Dieser Artikel befasst sich mit der Frage, welche Komponenten für ein Gestensteuerungssystem auf der Basis von Infrarot-Erfassungstechnologie benötigt werden. Anschließend wird eine kostengünstige Evaluierungskarte und deren Software vorgestellt, die Unterstützung bei der schnellen Entwicklung und Verkürzung der Markteinführungszeit bietet.
Kontaktlose Erfassungsanwendungen
Die erste praktische Anwendung der kontaktlosen Erfassung war die Erkennung der Annäherung eines Objekts und die Auslösung einer entsprechenden Reaktion. Automatische Türen, Seifenspender, Haustürleuchten und Handtrockner nutzen durchweg kontaktlose Sensoren als Eingänge.
Die Näherungssensoren dieser Systeme fungieren als Schalter, die einen digitalen Ein-/Aus-Ausgang bereitstellen. Die Gestenerfassung ermöglicht dem Benutzer hingegen die Nutzung dreidimensionaler Bewegungen zur Steuerung eines Systems auf intuitive Art.
Die Gestensteuerung ermöglicht es zudem, Änderungen innerhalb eines großen aktiven Feldes vorzunehmen. Das macht es möglich, feinere Bewegungen durch grobe Bewegungen zu ersetzen. Diese Fähigkeit ist eine entscheidende Funktion bei modernen Videospielkonsolen, die Gestenerfassungstechnik für die Erkennung komplexer Bewegungen aus dem Sportbereich oder die Verfolgung mehrerer Spieler einsetzen.
Infrarottechnik zur Gestenerfassung
Videospielkonsolen nutzen Laser und Spezialkameras für die Erfassung der Aktivitäten des Benutzers. Für viele Anwendungen wie Automobiltechnik beispielsweise wäre das jedoch zu kompliziert und zu teuer. Hier lässt sich beispielsweise mit nur einer einfachen Bewegung der Hand nach links oder rechts der Radiosender wechseln (Abb. 1). Analog dazu lässt sich auch die Einstellung der Lautstärke mit einem Wischen nach oben oder unten bzw. einer Drück- oder Ziehbewegung vornehmen.

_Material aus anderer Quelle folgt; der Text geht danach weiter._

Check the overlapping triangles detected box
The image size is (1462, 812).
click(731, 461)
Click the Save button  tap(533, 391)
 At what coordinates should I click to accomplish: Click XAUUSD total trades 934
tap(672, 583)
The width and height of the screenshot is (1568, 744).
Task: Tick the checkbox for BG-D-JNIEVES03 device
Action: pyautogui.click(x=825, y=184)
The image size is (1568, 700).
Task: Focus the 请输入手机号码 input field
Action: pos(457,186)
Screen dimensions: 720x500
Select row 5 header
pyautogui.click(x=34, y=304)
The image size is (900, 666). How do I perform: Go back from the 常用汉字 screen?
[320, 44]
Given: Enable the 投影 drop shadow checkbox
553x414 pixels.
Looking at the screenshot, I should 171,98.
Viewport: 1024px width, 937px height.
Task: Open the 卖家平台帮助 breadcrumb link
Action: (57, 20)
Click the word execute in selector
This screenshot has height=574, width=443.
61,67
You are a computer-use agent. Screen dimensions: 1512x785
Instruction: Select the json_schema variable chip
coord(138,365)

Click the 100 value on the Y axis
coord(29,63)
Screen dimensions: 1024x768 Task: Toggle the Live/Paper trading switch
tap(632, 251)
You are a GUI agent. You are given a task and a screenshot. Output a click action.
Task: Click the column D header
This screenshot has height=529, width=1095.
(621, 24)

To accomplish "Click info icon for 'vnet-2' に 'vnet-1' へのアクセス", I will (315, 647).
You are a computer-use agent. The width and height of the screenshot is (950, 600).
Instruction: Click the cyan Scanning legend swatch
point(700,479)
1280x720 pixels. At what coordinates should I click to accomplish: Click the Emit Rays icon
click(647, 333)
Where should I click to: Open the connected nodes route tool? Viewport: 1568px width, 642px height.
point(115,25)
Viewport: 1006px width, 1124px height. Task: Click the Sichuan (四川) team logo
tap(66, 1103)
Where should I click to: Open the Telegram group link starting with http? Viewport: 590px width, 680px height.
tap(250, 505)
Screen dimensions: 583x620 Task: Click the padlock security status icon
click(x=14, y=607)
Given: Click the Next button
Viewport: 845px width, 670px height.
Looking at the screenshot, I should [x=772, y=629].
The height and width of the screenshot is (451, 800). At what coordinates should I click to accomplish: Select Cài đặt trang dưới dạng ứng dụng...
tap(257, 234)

Abbildung 1: Ein Gestenerfassungssystem nutzt intuitive Bewegungen zur Vereinfachung der Steuerung von Maschinen. (Bildquelle: BBC/BMW)
Weil sie eine Vielzahl einfacher Gesten erkennen kann und dabei wenig kostet, ist die Infrarot(IR)-Erfassungstechnologie eine gute Wahl für viele Anwendungen im Industrie-, Verbraucher- und Automobiltechnikbereich (Abb. 2). Die Hardware besteht aus zwei IR emittierenden Dioden (IREDs), die sich in einem festgelegten Abstand auf der Karte befinden. In der Mitte zwischen ihnen befindet sich ein Detektor.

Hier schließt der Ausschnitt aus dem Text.